A faithful, complete copy of the entries is the sole expected answer.

Stored items from a collection:
******************************

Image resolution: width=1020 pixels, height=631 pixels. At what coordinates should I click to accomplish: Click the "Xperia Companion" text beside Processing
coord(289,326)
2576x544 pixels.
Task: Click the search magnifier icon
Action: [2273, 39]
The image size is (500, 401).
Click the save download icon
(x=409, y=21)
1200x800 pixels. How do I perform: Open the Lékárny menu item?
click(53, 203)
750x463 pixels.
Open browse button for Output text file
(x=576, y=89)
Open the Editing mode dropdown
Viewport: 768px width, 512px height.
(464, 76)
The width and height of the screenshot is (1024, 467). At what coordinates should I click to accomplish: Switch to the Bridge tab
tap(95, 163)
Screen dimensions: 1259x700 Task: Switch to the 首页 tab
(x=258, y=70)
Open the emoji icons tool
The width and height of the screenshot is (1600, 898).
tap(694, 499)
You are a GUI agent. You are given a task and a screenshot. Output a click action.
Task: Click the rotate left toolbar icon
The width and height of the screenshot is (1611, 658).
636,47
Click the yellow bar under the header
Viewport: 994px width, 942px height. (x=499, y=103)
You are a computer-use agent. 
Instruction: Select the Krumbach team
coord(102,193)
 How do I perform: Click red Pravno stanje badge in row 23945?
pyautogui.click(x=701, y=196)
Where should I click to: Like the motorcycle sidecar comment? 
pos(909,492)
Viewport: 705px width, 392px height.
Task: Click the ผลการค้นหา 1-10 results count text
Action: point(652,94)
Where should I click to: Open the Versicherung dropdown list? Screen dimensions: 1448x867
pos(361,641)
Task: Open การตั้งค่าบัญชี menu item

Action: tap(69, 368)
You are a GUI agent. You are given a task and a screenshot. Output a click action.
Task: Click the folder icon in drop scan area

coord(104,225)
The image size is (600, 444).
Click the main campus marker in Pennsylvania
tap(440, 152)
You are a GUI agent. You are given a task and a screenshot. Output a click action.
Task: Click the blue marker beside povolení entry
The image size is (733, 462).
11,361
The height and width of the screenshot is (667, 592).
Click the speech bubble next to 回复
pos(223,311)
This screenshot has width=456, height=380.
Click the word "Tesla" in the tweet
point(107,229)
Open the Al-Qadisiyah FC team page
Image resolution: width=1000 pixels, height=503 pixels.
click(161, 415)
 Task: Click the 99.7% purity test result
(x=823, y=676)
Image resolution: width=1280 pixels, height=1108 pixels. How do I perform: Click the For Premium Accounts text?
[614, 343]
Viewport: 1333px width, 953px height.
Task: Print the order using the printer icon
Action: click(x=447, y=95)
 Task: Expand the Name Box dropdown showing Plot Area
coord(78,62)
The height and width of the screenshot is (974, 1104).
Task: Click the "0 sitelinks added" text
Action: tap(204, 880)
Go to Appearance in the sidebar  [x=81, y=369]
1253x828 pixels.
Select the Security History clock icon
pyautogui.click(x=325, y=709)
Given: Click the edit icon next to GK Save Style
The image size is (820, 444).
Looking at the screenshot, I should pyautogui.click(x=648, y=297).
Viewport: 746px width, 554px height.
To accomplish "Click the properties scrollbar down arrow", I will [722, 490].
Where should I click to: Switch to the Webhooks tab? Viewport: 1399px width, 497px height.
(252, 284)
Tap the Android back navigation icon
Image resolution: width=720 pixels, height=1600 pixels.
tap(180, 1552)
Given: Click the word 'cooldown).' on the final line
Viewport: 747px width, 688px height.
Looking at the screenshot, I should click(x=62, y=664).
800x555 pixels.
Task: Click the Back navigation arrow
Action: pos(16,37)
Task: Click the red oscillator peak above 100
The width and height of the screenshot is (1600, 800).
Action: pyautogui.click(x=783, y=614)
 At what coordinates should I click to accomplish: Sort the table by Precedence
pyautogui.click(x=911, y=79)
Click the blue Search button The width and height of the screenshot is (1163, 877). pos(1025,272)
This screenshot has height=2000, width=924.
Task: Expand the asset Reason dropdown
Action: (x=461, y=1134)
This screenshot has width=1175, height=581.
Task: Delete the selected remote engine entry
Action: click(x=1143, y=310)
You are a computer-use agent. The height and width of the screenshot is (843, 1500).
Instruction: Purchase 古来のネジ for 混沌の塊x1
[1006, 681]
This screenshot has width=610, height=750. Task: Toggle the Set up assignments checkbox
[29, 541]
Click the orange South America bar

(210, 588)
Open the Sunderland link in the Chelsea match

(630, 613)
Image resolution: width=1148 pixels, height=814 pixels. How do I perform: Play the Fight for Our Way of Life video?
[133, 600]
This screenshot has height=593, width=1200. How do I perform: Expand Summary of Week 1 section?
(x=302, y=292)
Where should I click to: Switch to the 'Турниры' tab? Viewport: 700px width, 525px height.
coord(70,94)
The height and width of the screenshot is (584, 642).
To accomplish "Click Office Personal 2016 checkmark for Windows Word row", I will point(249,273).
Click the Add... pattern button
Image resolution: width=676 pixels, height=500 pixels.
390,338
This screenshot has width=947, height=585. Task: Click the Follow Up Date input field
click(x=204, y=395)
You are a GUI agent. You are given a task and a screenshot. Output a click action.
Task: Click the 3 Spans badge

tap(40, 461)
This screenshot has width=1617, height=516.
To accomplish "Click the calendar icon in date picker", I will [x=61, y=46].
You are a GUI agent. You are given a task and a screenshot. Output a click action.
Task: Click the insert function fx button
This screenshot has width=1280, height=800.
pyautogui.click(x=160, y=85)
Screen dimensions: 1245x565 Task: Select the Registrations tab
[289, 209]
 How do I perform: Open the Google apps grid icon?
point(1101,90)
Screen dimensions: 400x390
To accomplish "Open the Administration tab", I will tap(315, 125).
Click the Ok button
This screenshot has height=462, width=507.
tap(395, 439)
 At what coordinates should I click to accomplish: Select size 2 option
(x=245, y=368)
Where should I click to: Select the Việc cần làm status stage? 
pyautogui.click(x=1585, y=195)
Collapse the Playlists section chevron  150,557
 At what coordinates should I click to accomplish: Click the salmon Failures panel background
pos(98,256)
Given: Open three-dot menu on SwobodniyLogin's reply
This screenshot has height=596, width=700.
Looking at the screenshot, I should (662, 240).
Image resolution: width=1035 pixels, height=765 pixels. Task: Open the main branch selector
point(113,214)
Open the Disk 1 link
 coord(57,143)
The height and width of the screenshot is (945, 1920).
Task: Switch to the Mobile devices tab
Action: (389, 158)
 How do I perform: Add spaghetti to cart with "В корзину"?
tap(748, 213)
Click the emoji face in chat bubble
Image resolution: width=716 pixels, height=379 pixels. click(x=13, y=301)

******************************

> ANSWER FOR THE TASK
Image resolution: width=1020 pixels, height=631 pixels. At what coordinates should I click to accomplish: Click the "Xperia Companion" text beside Processing
coord(289,326)
2576x544 pixels.
Task: Click the search magnifier icon
Action: [2273, 39]
The image size is (500, 401).
Click the save download icon
(x=409, y=21)
1200x800 pixels. How do I perform: Open the Lékárny menu item?
click(53, 203)
750x463 pixels.
Open browse button for Output text file
(x=576, y=89)
Open the Editing mode dropdown
Viewport: 768px width, 512px height.
(464, 76)
The width and height of the screenshot is (1024, 467). At what coordinates should I click to accomplish: Switch to the Bridge tab
tap(95, 163)
Screen dimensions: 1259x700 Task: Switch to the 首页 tab
(x=258, y=70)
Open the emoji icons tool
The width and height of the screenshot is (1600, 898).
tap(694, 499)
You are a GUI agent. You are given a task and a screenshot. Output a click action.
Task: Click the rotate left toolbar icon
The width and height of the screenshot is (1611, 658).
636,47
Click the yellow bar under the header
Viewport: 994px width, 942px height. (x=499, y=103)
You are a computer-use agent. 
Instruction: Select the Krumbach team
coord(102,193)
 How do I perform: Click red Pravno stanje badge in row 23945?
pyautogui.click(x=701, y=196)
Where should I click to: Like the motorcycle sidecar comment? 
pos(909,492)
Viewport: 705px width, 392px height.
Task: Click the ผลการค้นหา 1-10 results count text
Action: point(652,94)
Where should I click to: Open the Versicherung dropdown list? Screen dimensions: 1448x867
pos(361,641)
Task: Open การตั้งค่าบัญชี menu item

Action: tap(69, 368)
You are a GUI agent. You are given a task and a screenshot. Output a click action.
Task: Click the folder icon in drop scan area

coord(104,225)
The image size is (600, 444).
Click the main campus marker in Pennsylvania
tap(440, 152)
You are a GUI agent. You are given a task and a screenshot. Output a click action.
Task: Click the blue marker beside povolení entry
The image size is (733, 462).
11,361
The height and width of the screenshot is (667, 592).
Click the speech bubble next to 回复
pos(223,311)
This screenshot has width=456, height=380.
Click the word "Tesla" in the tweet
point(107,229)
Open the Al-Qadisiyah FC team page
Image resolution: width=1000 pixels, height=503 pixels.
click(161, 415)
 Task: Click the 99.7% purity test result
(x=823, y=676)
Image resolution: width=1280 pixels, height=1108 pixels. How do I perform: Click the For Premium Accounts text?
[614, 343]
Viewport: 1333px width, 953px height.
Task: Print the order using the printer icon
Action: click(x=447, y=95)
 Task: Expand the Name Box dropdown showing Plot Area
coord(78,62)
The height and width of the screenshot is (974, 1104).
Task: Click the "0 sitelinks added" text
Action: tap(204, 880)
Go to Appearance in the sidebar  [x=81, y=369]
1253x828 pixels.
Select the Security History clock icon
pyautogui.click(x=325, y=709)
Given: Click the edit icon next to GK Save Style
The image size is (820, 444).
Looking at the screenshot, I should pyautogui.click(x=648, y=297).
Viewport: 746px width, 554px height.
To accomplish "Click the properties scrollbar down arrow", I will [722, 490].
Where should I click to: Switch to the Webhooks tab? Viewport: 1399px width, 497px height.
(252, 284)
Tap the Android back navigation icon
Image resolution: width=720 pixels, height=1600 pixels.
tap(180, 1552)
Given: Click the word 'cooldown).' on the final line
Viewport: 747px width, 688px height.
Looking at the screenshot, I should click(x=62, y=664).
800x555 pixels.
Task: Click the Back navigation arrow
Action: pos(16,37)
Task: Click the red oscillator peak above 100
The width and height of the screenshot is (1600, 800).
Action: pyautogui.click(x=783, y=614)
 At what coordinates should I click to accomplish: Sort the table by Precedence
pyautogui.click(x=911, y=79)
Click the blue Search button The width and height of the screenshot is (1163, 877). pos(1025,272)
This screenshot has height=2000, width=924.
Task: Expand the asset Reason dropdown
Action: (x=461, y=1134)
This screenshot has width=1175, height=581.
Task: Delete the selected remote engine entry
Action: click(x=1143, y=310)
You are a computer-use agent. The height and width of the screenshot is (843, 1500).
Instruction: Purchase 古来のネジ for 混沌の塊x1
[1006, 681]
This screenshot has width=610, height=750. Task: Toggle the Set up assignments checkbox
[29, 541]
Click the orange South America bar

(210, 588)
Open the Sunderland link in the Chelsea match

(630, 613)
Image resolution: width=1148 pixels, height=814 pixels. How do I perform: Play the Fight for Our Way of Life video?
[133, 600]
This screenshot has height=593, width=1200. How do I perform: Expand Summary of Week 1 section?
(x=302, y=292)
Where should I click to: Switch to the 'Турниры' tab? Viewport: 700px width, 525px height.
coord(70,94)
The height and width of the screenshot is (584, 642).
To accomplish "Click Office Personal 2016 checkmark for Windows Word row", I will point(249,273).
Click the Add... pattern button
Image resolution: width=676 pixels, height=500 pixels.
390,338
This screenshot has width=947, height=585. Task: Click the Follow Up Date input field
click(x=204, y=395)
You are a GUI agent. You are given a task and a screenshot. Output a click action.
Task: Click the 3 Spans badge

tap(40, 461)
This screenshot has width=1617, height=516.
To accomplish "Click the calendar icon in date picker", I will [x=61, y=46].
You are a GUI agent. You are given a task and a screenshot. Output a click action.
Task: Click the insert function fx button
This screenshot has width=1280, height=800.
pyautogui.click(x=160, y=85)
Screen dimensions: 1245x565 Task: Select the Registrations tab
[289, 209]
 How do I perform: Open the Google apps grid icon?
point(1101,90)
Screen dimensions: 400x390
To accomplish "Open the Administration tab", I will tap(315, 125).
Click the Ok button
This screenshot has height=462, width=507.
tap(395, 439)
 At what coordinates should I click to accomplish: Select size 2 option
(x=245, y=368)
Where should I click to: Select the Việc cần làm status stage? 
pyautogui.click(x=1585, y=195)
Collapse the Playlists section chevron  150,557
 At what coordinates should I click to accomplish: Click the salmon Failures panel background
pos(98,256)
Given: Open three-dot menu on SwobodniyLogin's reply
This screenshot has height=596, width=700.
Looking at the screenshot, I should (662, 240).
Image resolution: width=1035 pixels, height=765 pixels. Task: Open the main branch selector
point(113,214)
Open the Disk 1 link
 coord(57,143)
The height and width of the screenshot is (945, 1920).
Task: Switch to the Mobile devices tab
Action: (389, 158)
 How do I perform: Add spaghetti to cart with "В корзину"?
tap(748, 213)
Click the emoji face in chat bubble
Image resolution: width=716 pixels, height=379 pixels. click(x=13, y=301)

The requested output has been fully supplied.